I selected this assignment to support this competency because it demonstrates the considerations in designing, querying, and evaluating an information retrieval system. In this group assignment, my peers and I established a controlled vocabulary of terms, drafted a statement of purpose for the IR system, and determined the data structure and attributes that would be gathered for each item. After creating content records for the system, we conducted a number of test searches to identify the recall and precision of the system, using both simple and advanced Boolean searches.

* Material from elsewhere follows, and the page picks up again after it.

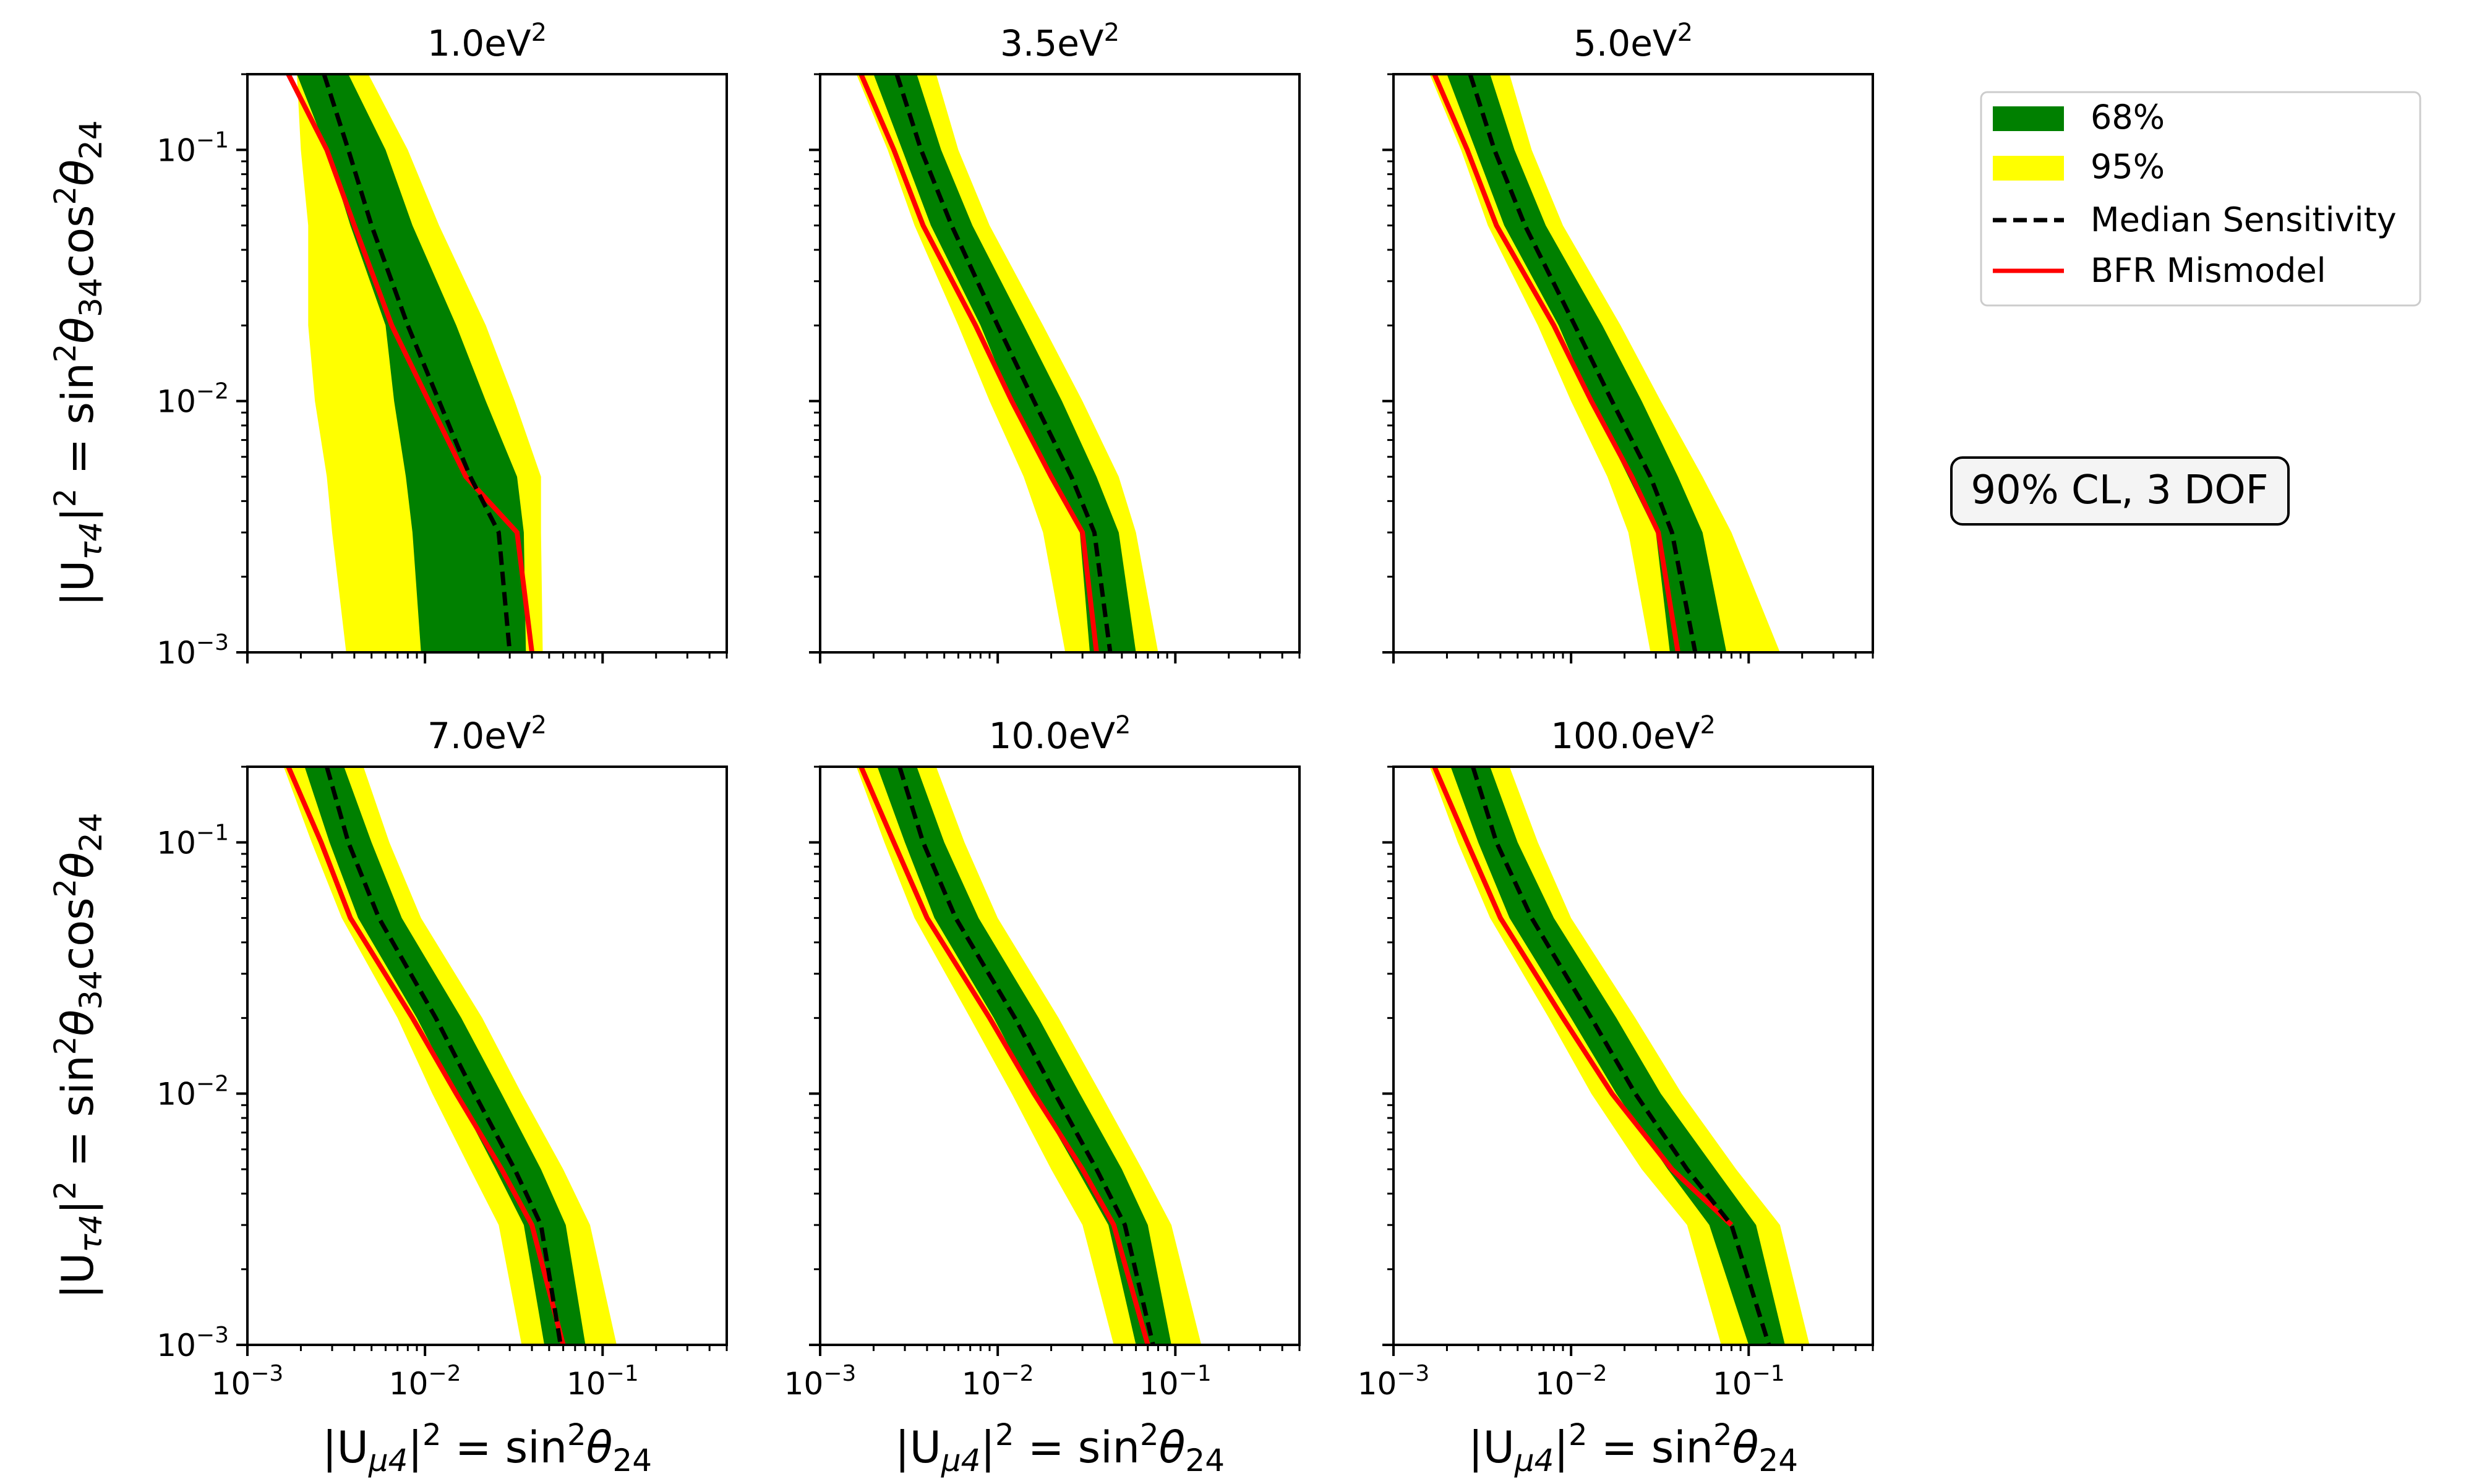  What do you see at coordinates (487, 734) in the screenshot?
I see `panel-title: 7.0eV2` at bounding box center [487, 734].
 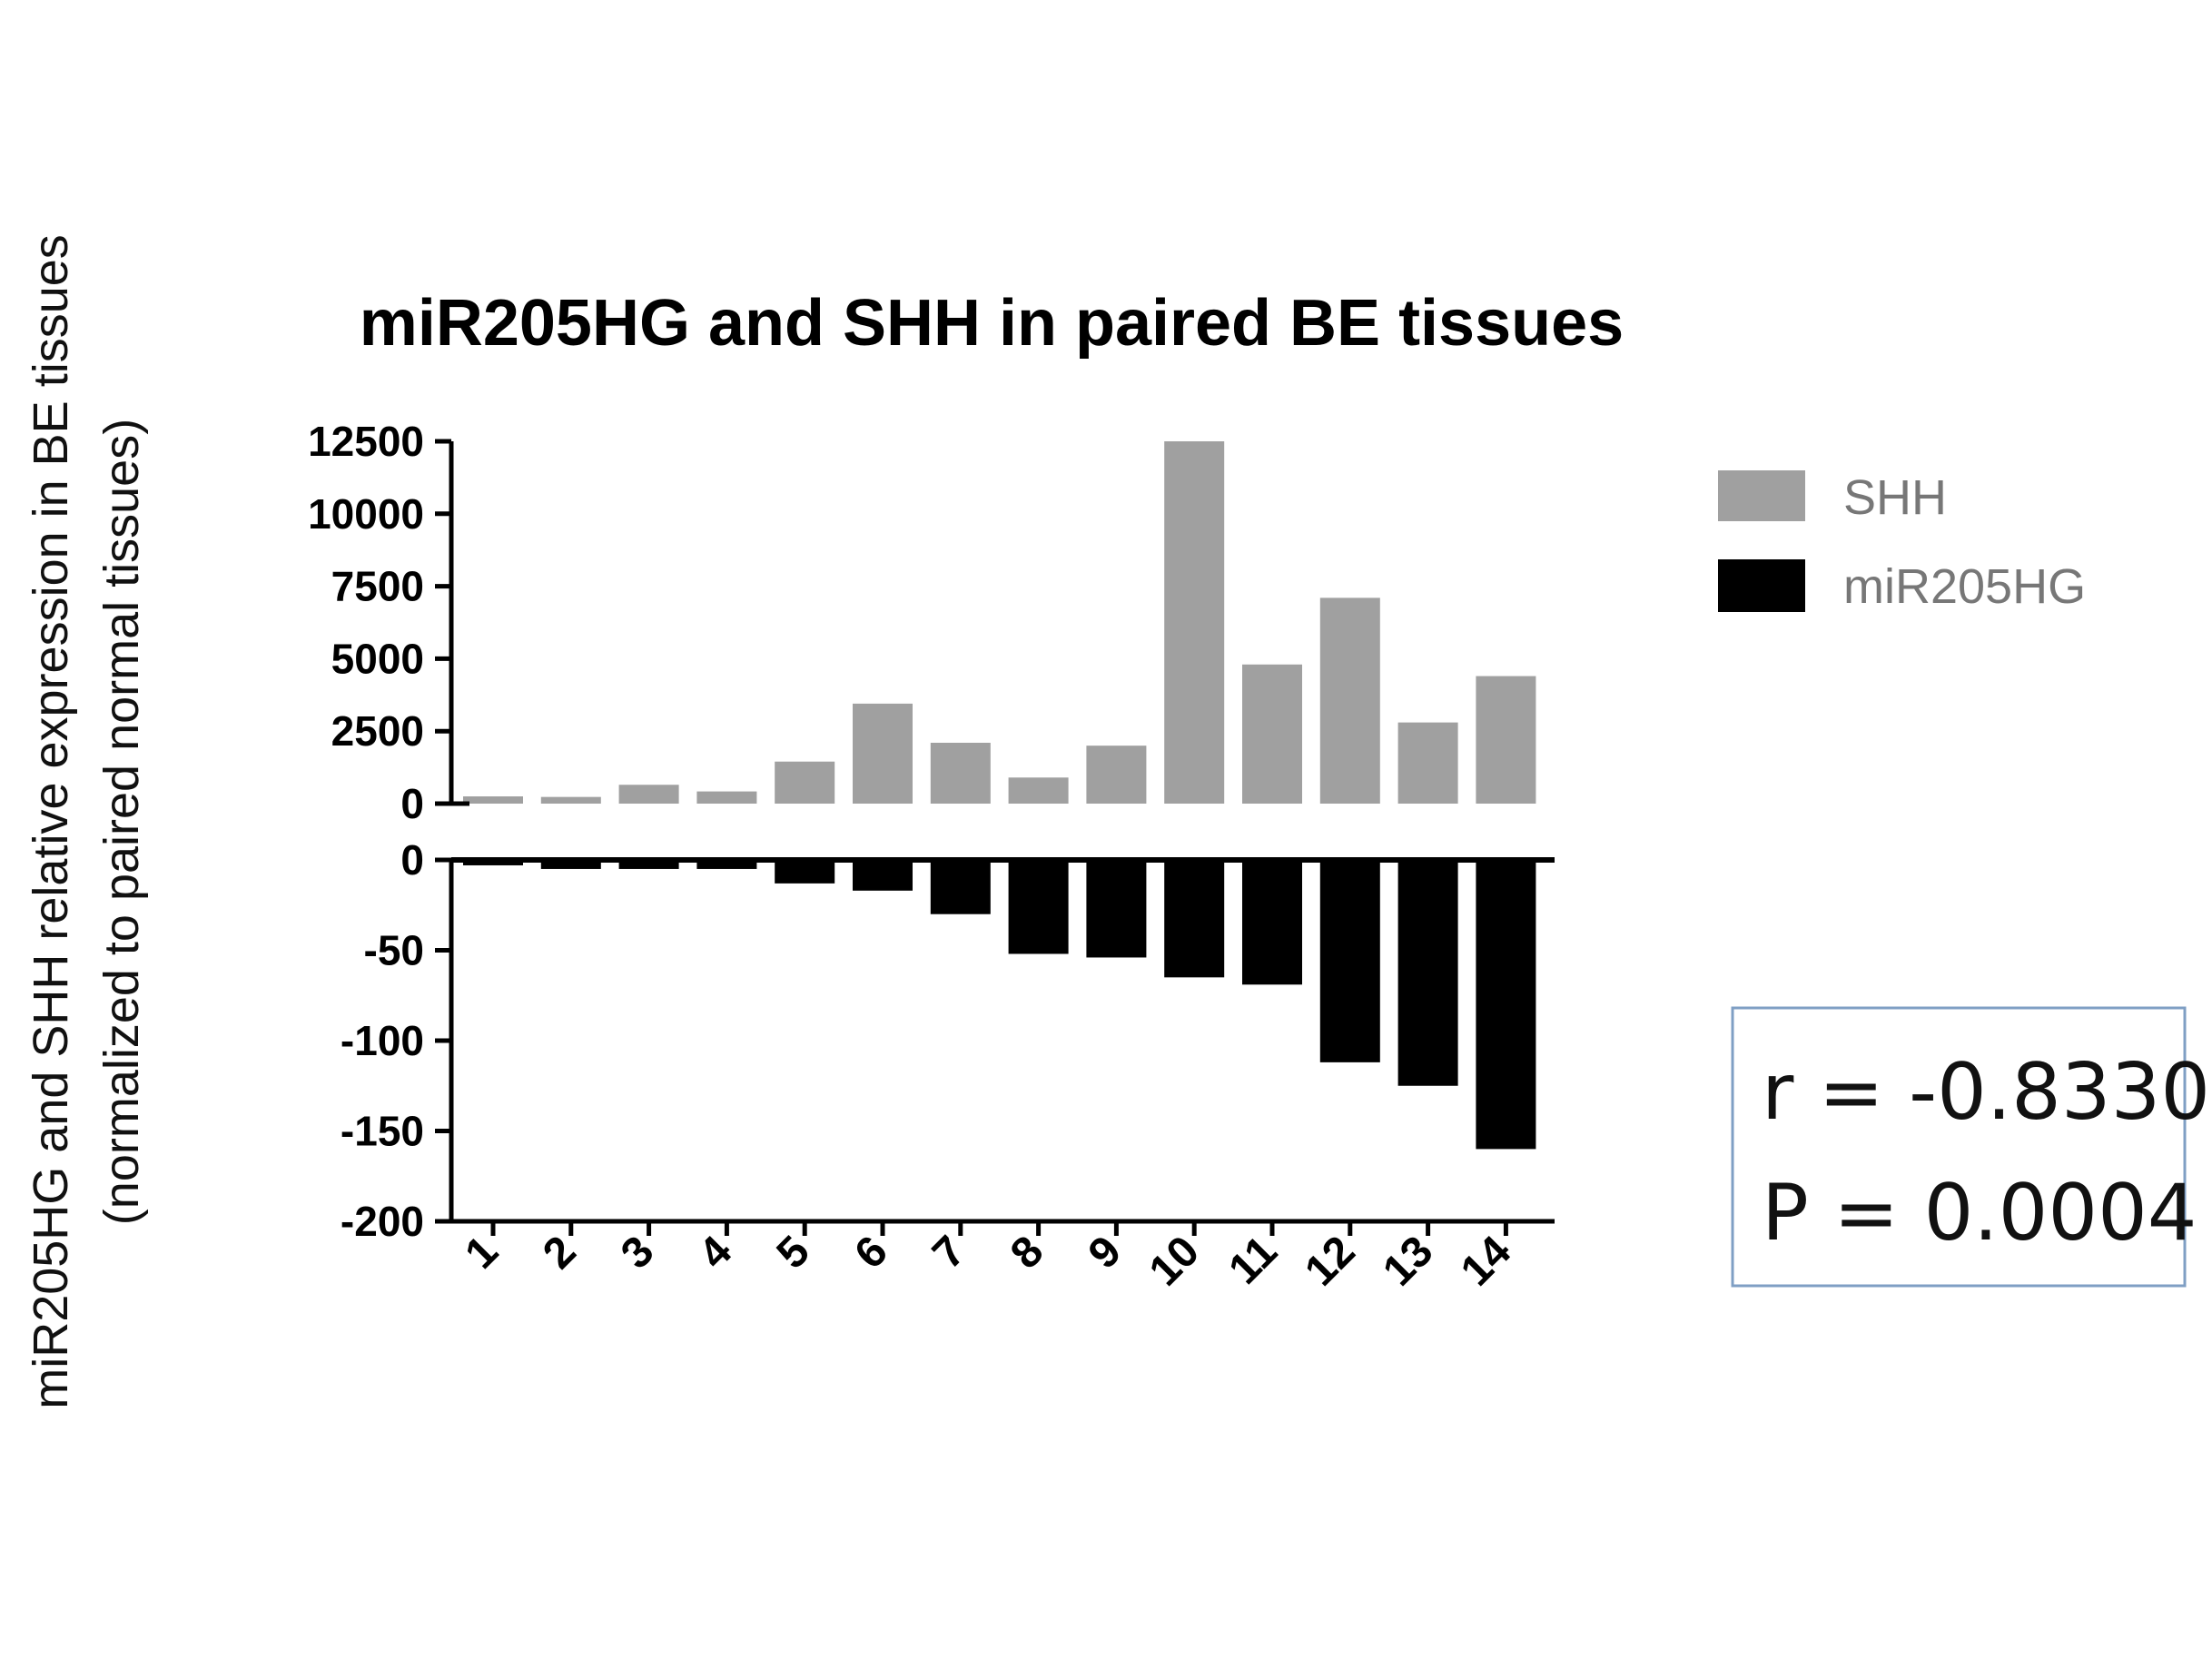 What do you see at coordinates (1964, 587) in the screenshot?
I see `legend-label-mir205hg: miR205HG` at bounding box center [1964, 587].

I submit this assignment as an example of my understanding of this competency because in this work I thoroughly examine and evaluate the information retrieval system in use at the Smithsonian Repository. I examine the domain of information held in IR system as well as the technical nuances of their archive database, dSpace. Additionally, in this assignment, I explore metadata structure and collected attributes that support the collections. I also examine the users of their system to identify their needs and preferences.
I selected this assignment in support of this competency because of the thorough evaluation my group did on the website, Nomadic Matt. After the executive summary and introduction, we completed a thorough sitemap of the website Nomadic Matt, identified areas of friction for the user, and created a proposed new sitemap that addressed grouping of like items and page-level design choices that could make the information on the site more easily discoverable. The final section of the assignment reflects the synergy of evaluating an IR system and developing recommendations to improve that system.
I selected this assignment as evidence of this competency because in it, I examine the steps taken by the FBI in the massive Trilogy / Virtual Casefile project at the turn of the century, and examined how their drive to create a sophisticated information retrieval system ultimately ended in failure. This understanding of how a project can fail despite a mandate, ample budget, and leadership support is an important element in managing a successful project.
The balance between the relationship of managing data so that it will be discoverable, and managing the system to discover that information is fundamental to the information professional. I have learned that an information retrieval system allows the application of structured data search methods to discover unstructured data, and that foundation can be built upon by other MLIS competencies. Whether identifying metadata values to describe information or vetting platforms to deliver information to users, the lessons learned on the principles of design, querying, and evaluating the underlying database are applicable and impactful.
Breeding, M. (2015). Managing Technology. In S. Hirsh (Ed.), Information Services today: An introduction (pp. 130–138). Rowman & Littlefield.
Sanderson M. (1994) Word Sense Disambiguation and Information Retrieval. In: Croft B.W., van Rijsbergen C.J. (eds) SIGIR ’94. Springer, London
Weedman, J. (2018). Information Retrieval: Designing, Querying, and Evaluating Information Systems. In K. Haycock & M.-J. Romaniuk (Eds.), The portable MLIS: insights from the experts (Second edition, pp. 171–185). Libraries Unlimited, an imprint of ABC-CLIO, LLC.